The fact that the majority of Semelai conjunctions were borrowed from Malay
on no account can be puzzling (see, however, p. 381). The need for explicit
codification of the relationship holding between conjoined clauses is more
urgent in a written language rather than a spoken one. Vernacular forms of
speech can surprisingly do without any conjunctions, the context providing
the necessary unambiguity (Spoken Russian is a good example in that
respect). In a vernacular language nothing ever triggers the indigenous
mechanisms of grammaticalisation coining the means of that sort of
codification, but they are readily borrowed when available. That is why
Kruspe's suggestion that Semelai knaʔ 'when' is borrowed directly from the
Malay verb kena 'to affect' can hardly be justified. Actually, it could as
well be a borrowing from the Khmer kaal naa 'when'.

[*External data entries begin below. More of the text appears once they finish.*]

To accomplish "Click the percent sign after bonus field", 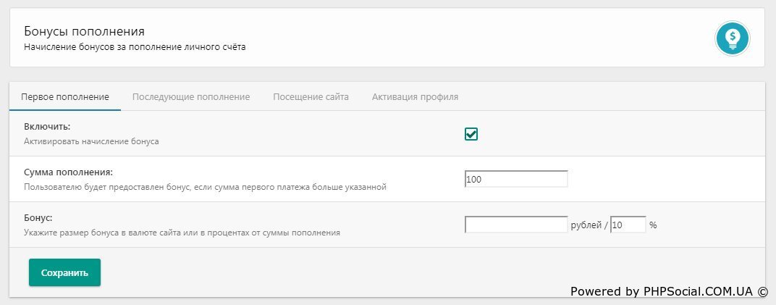I will coord(653,225).
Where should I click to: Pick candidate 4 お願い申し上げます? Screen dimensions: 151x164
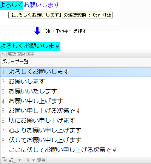76,101
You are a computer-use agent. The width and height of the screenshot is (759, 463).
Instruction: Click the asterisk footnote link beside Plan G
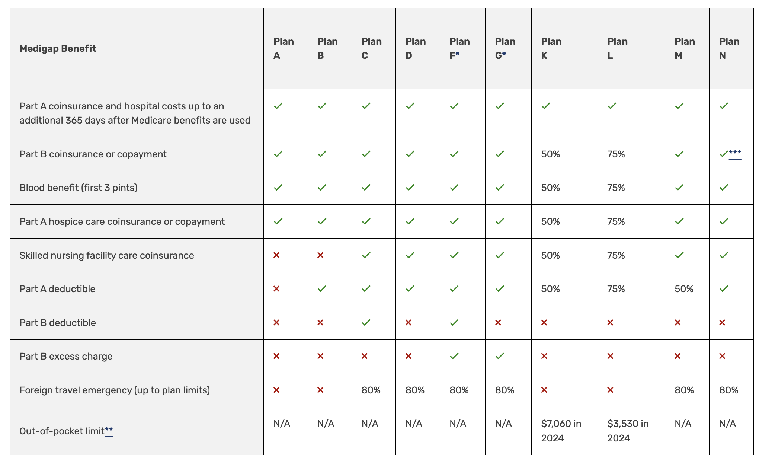(504, 55)
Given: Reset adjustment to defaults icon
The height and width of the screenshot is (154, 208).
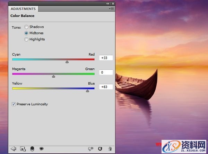Looking at the screenshot, I should pyautogui.click(x=100, y=149).
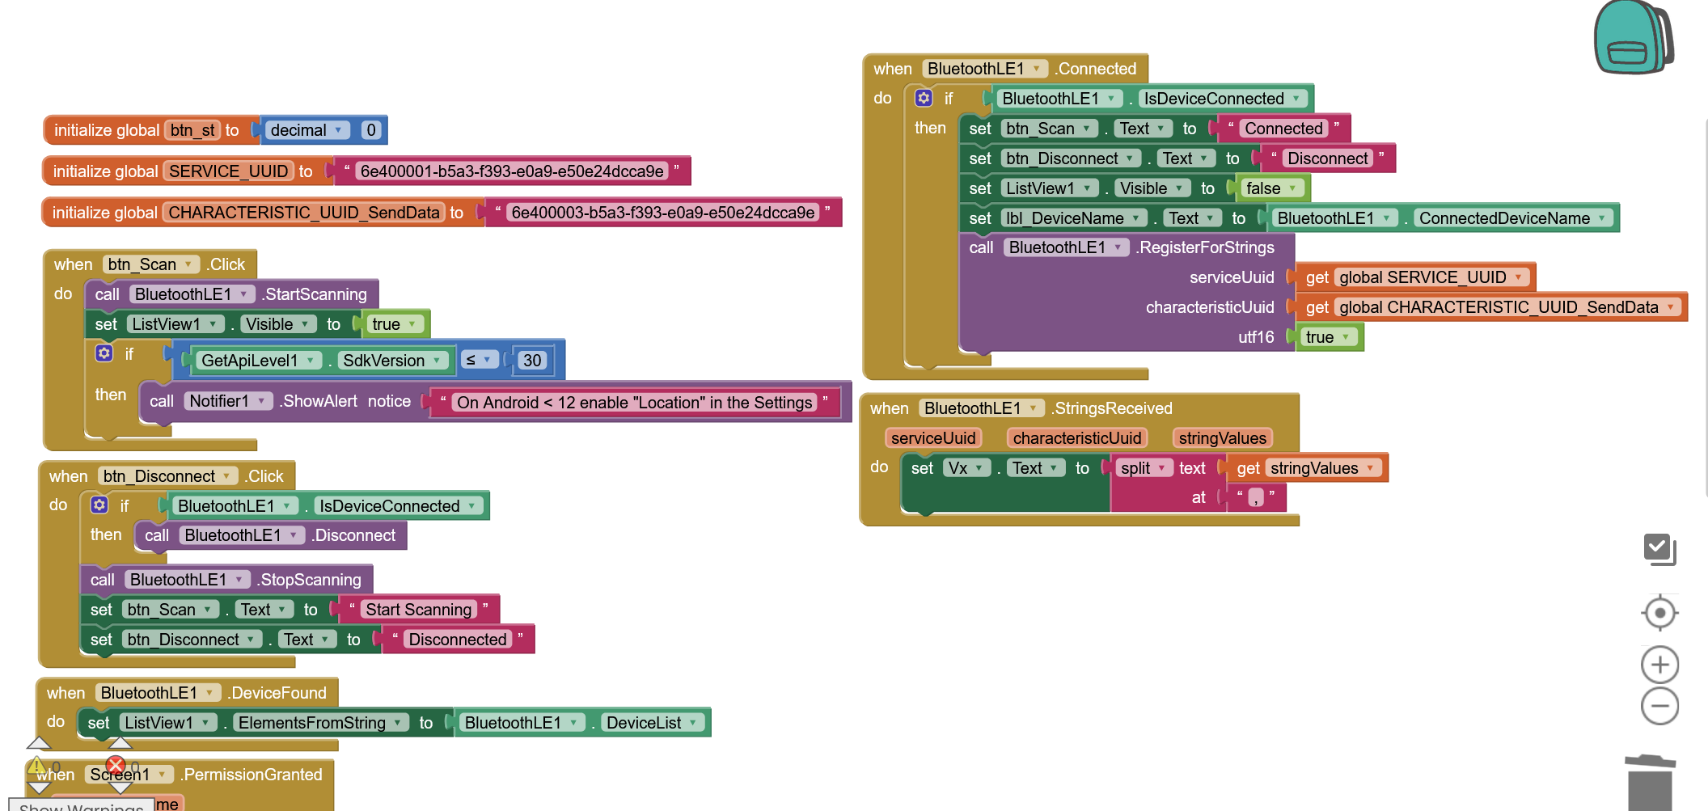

To conclude, the main point of the discussion is that this comprehensive,
scrupulous and detailed description of Semelai, accomplished by a talented
and dedicated scholar, based on the data collected in a demanding and
strenuous fieldwork environment, is an outstanding contribution to the
field of Austroasiatic studies as well as general typology. It fills a
considerable gap in our knowledge and sets an example for future research.
For the years to come it will be a valuable source of information about an
idiom that is unique, though, as many minority languages on our planet,
regretfully, threatened with extinction. Hopefully, Kruspe's description of
Semelai will encourage further research.

REFERENCES

Himmelmann, Nikolaus P. and Schultze-Berndt, Eva (2005). Issues in the
syntax and semantics of participant-oriented adjuncts: an introduction. In
Himmelmann, N. P., Schultze-Berndt, E. (eds.). Secondary predication and
adverbal modification: the typology of depictives. Oxford University Press,
1-67.

Long Seam (2000). Dictionnaire du Khmer Ancien (D'après les inscriptions du
Cambodge du YIe. – YIIIe. siècles). Phnom Penh.

Man, E. H. (1889). Dictionary of the Central Nicobarese Language
(English-Nicobarese and Nicobarese-English). London.

Pogibenko, T. (2005). Drevnekhmersky i palaungicheskije yazyki: zavisimyje
predicativnyje konstructsii [Old Khmer and Palaungic languages: dependent
predicative constructions]. In Alpatov, V., Shalyapina, Z. (eds.).
Actualnyje voprosy yaponskogo i obtschego yazykoznanija. [Issues of the
Japanese and General Linguistics.] Moscow: Vostochnaja Literatura RAN, 359-388.

Sak-Humphry, Chany (1993). The syntax of nouns and noun phrases in dated
pre-Angkorian inscriptions. Mon-Khmer Studies 22, 1-126.
 
ABOUT THE REVIEWER:
Tamara Pogibenko is a research fellow in the Institute of Oriental Studies,
Moscow. She is a graduate of the Department of theoretical and applied
linguistics, Moscow State University. Her current research is in Khmer
(grammar, semantics, pragmatics), Old Khmer, and Austroasiatic comparative
studies. Since 1978 she has taken part in several joint linguistic
expeditions in Vietnam, collecting data on a number of minority languages.